Андрей кивнул и благодарно улыбнулся батюшке. Светло улыбнулся.
***
Прошла неделя. Отец Иоанн сказал братьям:
– Вас по-прежнему рано допускать к Святым Тайнам, однако, дерзну. Условия наши особые и я, наверное, больше ничего не смогу для вас сделать. Завтра с утречка отслужу литургию, причаститесь, чадушки, и прощаемся.
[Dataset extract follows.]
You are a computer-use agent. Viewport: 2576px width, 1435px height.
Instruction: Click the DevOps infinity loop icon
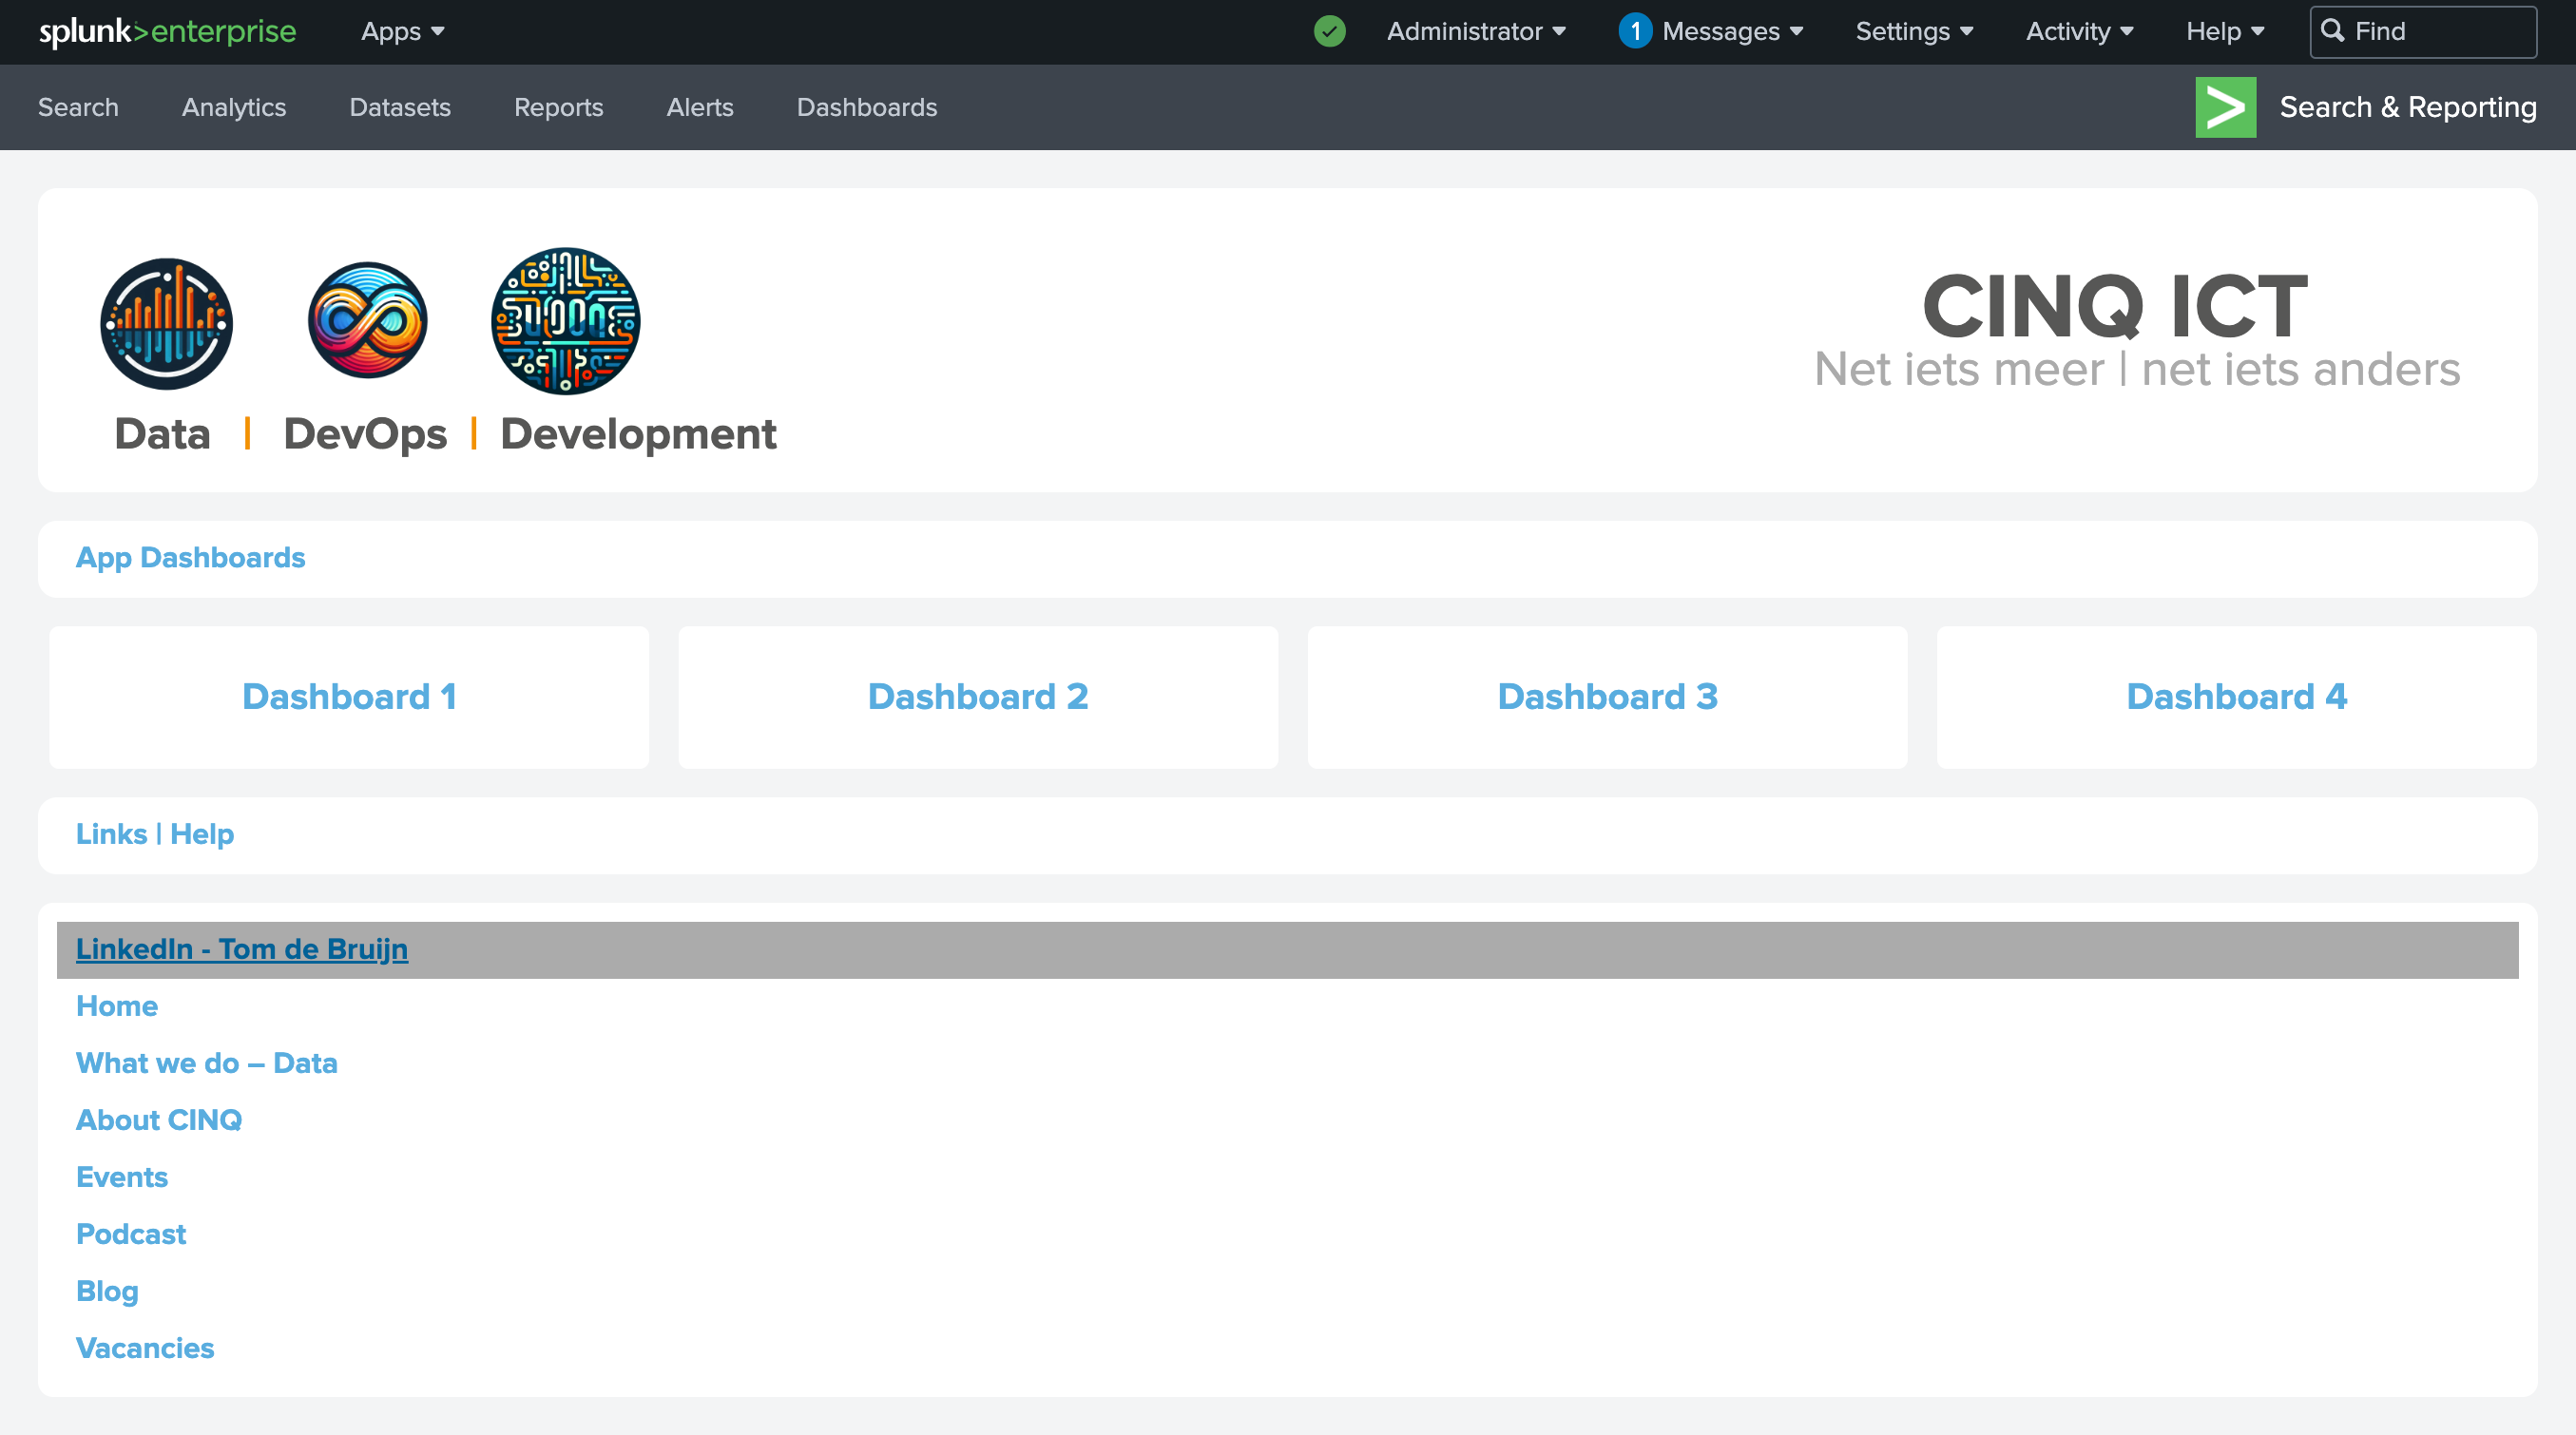[367, 321]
Литургию батюшка служил в лесу на полянке. На большом пне бережно разложил старенький антиминс, а на нём – всё, что потребно для литургии, и в лесу отчётливо гулко зазвучала церковнославянская речь. Птицы прилежно и старательно исполняли роль церковного хора, их пение так дивно вплеталось в ткань литургии, что, казалось, только так и положено по церковному уставу. Храмом сегодня была сама Святая Русь. И это тоже было вполне «по уставу». Русь и есть Храм, и вне этого значения никакого иного значения не имеет.
У братьев на душе был праздник, после причастия они оттаяли душами. Любой психотерапевт, достигнув в реабилитации половины этого результата за полгода, считал бы себя великим врачом. Батюшка же совершил немыслимое за неделю, потому что никаким психотерапевтом не был, и являл собой всего лишь иерея Божьего.
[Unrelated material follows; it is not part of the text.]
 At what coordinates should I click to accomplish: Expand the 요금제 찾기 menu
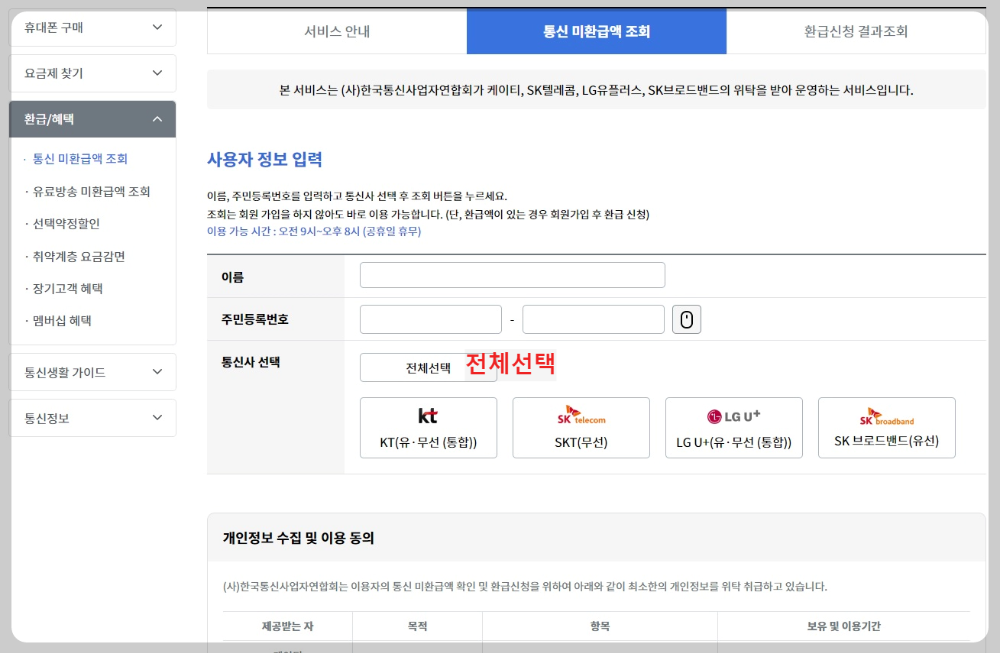point(92,73)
Пересветовцы и тамплиеры в Москву решили возвращаться отдельно – ни к чему было, чтобы их ещё раз видели вместе.
Попрощавшись с отцом Иоанном, стали прощаться друг с другом.
– Мы переговорим с иерархами. Надеемся, что сможем пригласить вас к себе в гости, – торжественно сказал Зигфрид.
– И вас надеемся ещё не раз увидеть в Москве, – ответил ему Ставров.
– В любом случае, теперь мы всегда будем вместе. Нас уже друг от друга не оторвать, – подвёл итог Сиверцев.